From a small Italian village to Gracie Mansion, NY1's Valarie D'Elia takes a look at five ways the mayor can stay connected to his Italian roots in his new neighborhood and filed the following report.
Shortly after Mayor Bill de Blasio returned from his Italian vacation he moved right into Gracie Mansion. But he won't have to leave behind "La Dolce Vita" for long.
The Giglio street fair takes place on Pleasant Avenue from August 7-10 in East Harlem. This passionate Italian feast and festival dates back more than a hundred years, revolving around the traditional dancing of the Giglio. Perhaps the mayor can pitch in to move the five and a half ton statue along the procession route.
Nearby, it might just pay for the mayor to pop his head into Rao's Italian restaurant, the city's most coveted reservation. If he's lucky they might even free up some wall space for his honor's mug.

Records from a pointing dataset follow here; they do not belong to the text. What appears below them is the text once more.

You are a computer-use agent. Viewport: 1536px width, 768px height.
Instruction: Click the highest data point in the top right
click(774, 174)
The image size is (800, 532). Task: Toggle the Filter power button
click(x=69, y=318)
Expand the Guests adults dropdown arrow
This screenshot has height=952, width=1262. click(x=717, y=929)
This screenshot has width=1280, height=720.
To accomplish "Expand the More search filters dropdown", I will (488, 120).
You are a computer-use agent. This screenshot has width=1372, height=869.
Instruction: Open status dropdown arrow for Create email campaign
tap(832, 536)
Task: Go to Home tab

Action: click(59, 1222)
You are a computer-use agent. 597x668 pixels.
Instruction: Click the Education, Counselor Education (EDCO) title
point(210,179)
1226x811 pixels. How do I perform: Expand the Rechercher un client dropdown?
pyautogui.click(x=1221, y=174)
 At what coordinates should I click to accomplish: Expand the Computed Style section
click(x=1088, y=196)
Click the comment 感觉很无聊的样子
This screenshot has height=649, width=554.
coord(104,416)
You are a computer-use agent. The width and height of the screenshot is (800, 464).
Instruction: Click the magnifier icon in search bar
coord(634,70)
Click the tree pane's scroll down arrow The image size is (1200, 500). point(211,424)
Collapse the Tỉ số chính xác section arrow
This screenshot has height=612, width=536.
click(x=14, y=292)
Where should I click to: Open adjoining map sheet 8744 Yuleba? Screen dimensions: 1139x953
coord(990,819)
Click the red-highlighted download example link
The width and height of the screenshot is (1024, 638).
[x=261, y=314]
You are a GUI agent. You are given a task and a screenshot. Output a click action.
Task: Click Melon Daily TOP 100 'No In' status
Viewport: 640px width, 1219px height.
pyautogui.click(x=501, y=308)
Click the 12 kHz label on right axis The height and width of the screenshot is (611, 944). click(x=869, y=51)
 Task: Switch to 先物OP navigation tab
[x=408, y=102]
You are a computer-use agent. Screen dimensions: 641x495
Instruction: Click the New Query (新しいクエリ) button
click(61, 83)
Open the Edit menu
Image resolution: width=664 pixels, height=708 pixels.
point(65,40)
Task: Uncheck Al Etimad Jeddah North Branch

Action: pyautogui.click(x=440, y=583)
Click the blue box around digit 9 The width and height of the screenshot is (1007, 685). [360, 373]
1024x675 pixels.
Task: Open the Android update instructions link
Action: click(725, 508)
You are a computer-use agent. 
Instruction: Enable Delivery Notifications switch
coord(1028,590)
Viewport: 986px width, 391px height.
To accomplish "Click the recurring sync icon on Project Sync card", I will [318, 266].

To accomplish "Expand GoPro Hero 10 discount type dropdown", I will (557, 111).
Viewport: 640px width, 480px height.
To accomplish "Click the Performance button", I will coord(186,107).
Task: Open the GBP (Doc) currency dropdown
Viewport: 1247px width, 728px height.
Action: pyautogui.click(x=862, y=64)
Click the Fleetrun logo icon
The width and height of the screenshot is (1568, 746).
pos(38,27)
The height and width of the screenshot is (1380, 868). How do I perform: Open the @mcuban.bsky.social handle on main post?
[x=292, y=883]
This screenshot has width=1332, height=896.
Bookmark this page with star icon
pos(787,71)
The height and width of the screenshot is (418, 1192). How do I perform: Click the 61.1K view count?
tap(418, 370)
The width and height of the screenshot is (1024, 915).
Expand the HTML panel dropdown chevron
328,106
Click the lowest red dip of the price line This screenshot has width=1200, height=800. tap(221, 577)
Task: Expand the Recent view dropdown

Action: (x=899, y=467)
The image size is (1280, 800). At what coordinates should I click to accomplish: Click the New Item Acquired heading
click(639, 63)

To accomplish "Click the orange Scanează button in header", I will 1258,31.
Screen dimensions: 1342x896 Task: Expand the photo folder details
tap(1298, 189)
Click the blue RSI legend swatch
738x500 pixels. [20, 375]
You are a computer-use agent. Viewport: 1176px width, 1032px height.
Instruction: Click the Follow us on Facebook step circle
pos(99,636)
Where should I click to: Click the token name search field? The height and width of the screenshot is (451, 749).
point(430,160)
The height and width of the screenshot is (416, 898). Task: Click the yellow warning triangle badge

If he can't score a reservation at Rao's, I suggest he head 25 blocks south to Cavatappo on First Avenue, a neighborhood favorite Milanese restaurant with outdoor seating and a lovely linguini with clams.
A short walk west to Third Avenue, the mayor can stock up on Italian specialties like grandma used to make at Milano market which has everything from mozzarella, to prosciutto, pasta and parmigiana.
The mayor's wife might enjoy a visit to Mariana Antinori's singularly Italian boutique on Madison Avenue between 89th and 90th.
Ms. Antinori personally shops for her stylish merchandise on regular trips back to Italy.
"There is no country that has this level of, I think, quality," says Antinori.
Mariana even follows the popular Italian custom, closing shop for the entire month of August.